Perché spruzzare con i droni è diverso
Gli atomizzatori tradizionali scorrono nei campi su ruote, trascinando un lungo braccio di ugelli a un’altezza fissa. I droni invece stazionano su rotori in rotazione, portando un piccolo serbatoio e pochi ugelli sotto le eliche. Questa differenza conta: l’aria spinta rapidamente verso il basso dai rotori cambia il modo in cui le goccioline si disperdono, cadono e aderiscono alle piante. Usato correttamente, questo downwash può premere le goccioline nella chioma e ridurre la deriva verso i campi vicini. Usato male, può lasciare una copertura irregolare o scagliare i prodotti chimici lontano dall’obiettivo. Mentre l’agricoltura si sposta verso sistemi “intelligenti” che trattano solo piante stressate o piccole aree, comprendere questo flusso d’aria diventa essenziale.
Una pista, un drone di prova e due tipi di colture
Per isolare l’influenza del drone dal vento e dal tempo variabili, il team ha costruito una pista di laboratorio che tirava un drone a sei rotori a velocità controllate sopra vasi con piante. Sotto un rotore hanno montato un singolo ugello a ventaglio piatto, un tipo comune sugli atomizzatori agricoli. Hanno testato due altezze di volo: circa mezzo metro sopra le cime delle piante, simile a un braccio di atomizzatore da campo, e un metro. Hanno inoltre impostato tre condizioni dei rotori: fermi, in rotazione a una velocità corrispondente a serbatoio vuoto e in rotazione più veloce per imitare serbatoio pieno. Come bersagli hanno scelto la colza, con fogliame relativamente aperto, e la patata, con chiome fogliari dense—due colture importanti per alimenti e biocarburanti che offrono sfide strutturali molto diverse per la penetrazione dello spray.
Seguire l’aria e le goccioline attraverso la chioma
I ricercatori hanno prima mappato le velocità d’aria verso il basso sotto i rotori usando più anemometri di piccole dimensioni. Hanno osservato getti d’aria forti e concentrati direttamente sotto i rotori che si attenuavano e si uniformavano con la distanza e con l’aumento dell’altitudine di volo. Successivamente hanno misurato come questa aria modificasse il modello di nebulizzazione dall’ugello usando file di piccoli collettori. Senza flusso d’aria dei rotori, sollevare l’ugello da 0,5 a 1,0 metri allargava lo spruzzo ma lo assottigliava al centro, creando una “sella” di dose inferiore direttamente sotto l’ugello. Quando i rotori giravano, l’aria restringeva il profilo dello spruzzo di circa il 20 percento e aumentava il volume di goccioline al centro, soprattutto all’altitudine maggiore. In altre parole, il downwash del drone schiacciava e intensificava il getto di nebulizzazione.

Come la densità delle piante controlla la portata dello spray
Per vedere cosa atterrava effettivamente sulle piante, il team ha posto piccole etichette adesive a diverse altezze all’interno delle chiome di colza e patata, quindi ha usato un colorante per calcolare quanta soluzione raggiungeva ciascun livello. I rotori in rotazione hanno costantemente aumentato la quantità di liquido ai livelli inferiori in entrambe le colture, mostrando che il flusso d’aria aiutava a spingere le goccioline nell’interno. Tuttavia, la struttura delle piante ha fortemente modulato questo effetto. La colza aveva un indice di area fogliare molto più basso—una misura di quanta superficie fogliare si trova sopra un metro quadro di suolo—rispetto alle patate. La sua chioma più aperta permetteva alle goccioline, spinte dal downwash, di raggiungere strati più profondi e produceva una copertura più uniforme dall’alto al basso.
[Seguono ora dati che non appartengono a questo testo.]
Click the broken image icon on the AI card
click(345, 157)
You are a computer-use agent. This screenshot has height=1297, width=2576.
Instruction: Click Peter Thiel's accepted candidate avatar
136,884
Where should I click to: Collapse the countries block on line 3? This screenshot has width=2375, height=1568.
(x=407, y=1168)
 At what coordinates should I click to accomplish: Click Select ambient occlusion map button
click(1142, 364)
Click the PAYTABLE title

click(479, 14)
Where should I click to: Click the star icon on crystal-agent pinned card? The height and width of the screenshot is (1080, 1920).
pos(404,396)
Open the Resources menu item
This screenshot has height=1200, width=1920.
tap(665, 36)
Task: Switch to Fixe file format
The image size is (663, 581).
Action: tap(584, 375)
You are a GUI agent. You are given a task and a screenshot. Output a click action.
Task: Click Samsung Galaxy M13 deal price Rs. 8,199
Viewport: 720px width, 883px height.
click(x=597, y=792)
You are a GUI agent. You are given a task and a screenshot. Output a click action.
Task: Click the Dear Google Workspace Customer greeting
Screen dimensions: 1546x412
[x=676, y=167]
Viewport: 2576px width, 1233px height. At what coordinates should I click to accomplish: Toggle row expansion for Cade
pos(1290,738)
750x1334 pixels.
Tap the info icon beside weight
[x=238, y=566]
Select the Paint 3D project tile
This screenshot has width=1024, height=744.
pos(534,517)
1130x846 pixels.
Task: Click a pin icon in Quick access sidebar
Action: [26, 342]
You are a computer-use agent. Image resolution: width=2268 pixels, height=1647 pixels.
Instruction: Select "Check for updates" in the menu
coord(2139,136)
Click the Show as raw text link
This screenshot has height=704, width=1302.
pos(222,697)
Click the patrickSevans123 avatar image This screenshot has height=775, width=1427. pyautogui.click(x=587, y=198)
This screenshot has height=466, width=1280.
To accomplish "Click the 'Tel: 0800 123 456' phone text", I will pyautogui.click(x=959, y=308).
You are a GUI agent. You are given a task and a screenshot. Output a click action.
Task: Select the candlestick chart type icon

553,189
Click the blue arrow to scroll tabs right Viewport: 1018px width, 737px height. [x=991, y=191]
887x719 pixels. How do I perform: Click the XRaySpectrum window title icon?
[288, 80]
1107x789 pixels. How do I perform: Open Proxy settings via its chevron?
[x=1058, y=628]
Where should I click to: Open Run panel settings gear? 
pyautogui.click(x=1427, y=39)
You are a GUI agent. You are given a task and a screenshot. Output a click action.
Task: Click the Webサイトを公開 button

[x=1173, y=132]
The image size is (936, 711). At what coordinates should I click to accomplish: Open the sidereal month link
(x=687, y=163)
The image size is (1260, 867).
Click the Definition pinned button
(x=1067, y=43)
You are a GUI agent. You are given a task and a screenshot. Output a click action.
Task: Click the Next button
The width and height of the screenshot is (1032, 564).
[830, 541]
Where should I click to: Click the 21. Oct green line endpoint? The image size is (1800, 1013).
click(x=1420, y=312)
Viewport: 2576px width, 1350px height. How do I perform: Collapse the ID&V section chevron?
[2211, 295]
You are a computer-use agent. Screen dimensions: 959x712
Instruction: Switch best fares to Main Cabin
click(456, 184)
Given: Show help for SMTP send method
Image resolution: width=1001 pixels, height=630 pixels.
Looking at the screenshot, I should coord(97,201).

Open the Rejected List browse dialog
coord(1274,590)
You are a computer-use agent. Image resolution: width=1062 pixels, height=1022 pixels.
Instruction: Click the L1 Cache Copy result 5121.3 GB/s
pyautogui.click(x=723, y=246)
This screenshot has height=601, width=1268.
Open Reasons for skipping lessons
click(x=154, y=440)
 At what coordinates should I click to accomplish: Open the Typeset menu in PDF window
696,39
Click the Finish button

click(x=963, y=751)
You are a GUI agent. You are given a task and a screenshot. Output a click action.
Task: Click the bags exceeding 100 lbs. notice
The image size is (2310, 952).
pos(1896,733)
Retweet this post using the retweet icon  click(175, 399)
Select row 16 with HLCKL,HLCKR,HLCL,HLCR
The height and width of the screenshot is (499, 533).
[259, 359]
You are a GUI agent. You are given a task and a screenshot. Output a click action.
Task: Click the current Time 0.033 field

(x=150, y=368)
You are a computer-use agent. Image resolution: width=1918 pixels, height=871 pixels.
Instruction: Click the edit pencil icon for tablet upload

Al contrario, il fitto fogliame delle patate bloccava le goccioline, quindi le parti inferiori ricevevano relativamente poco spray anche con forte flusso d’aria, e la copertura variava molto tra i livelli.
Volare più basso per spray più intelligenti e puliti
Analizzando migliaia di misure, incluso un punteggio di uniformità che sintetizza quanto uniformemente lo spray è distribuito attraverso i livelli della pianta, gli autori hanno concluso che due fattori dominano la qualità della nebulizzazione dai piccoli droni: l’altezza di volo e la fogliosità della coltura. Volare più basso—intorno a mezzo metro sopra la coltura—migliorava uniformità e penetrazione, mentre voli più alti diluivano e allargavano l’impronta dello spray. Allo stesso tempo, le piante con indice di area fogliare più basso, come la colza testata, erano più facili da trattare in modo uniforme rispetto alle dense patate. Il lavoro suggerisce che i futuri “droni‑robot” dovrebbero adattare la loro altitudine e la configurazione degli ugelli in base alla struttura della coltura, usando intenzionalmente il downwash dei rotori per pressare le goccioline nella chioma. Fatto bene, ciò potrebbe consentire il trattamento preciso solo delle piante che ne hanno bisogno, riducendo i prodotti chimici sprecati e limitando la contaminazione ambientale.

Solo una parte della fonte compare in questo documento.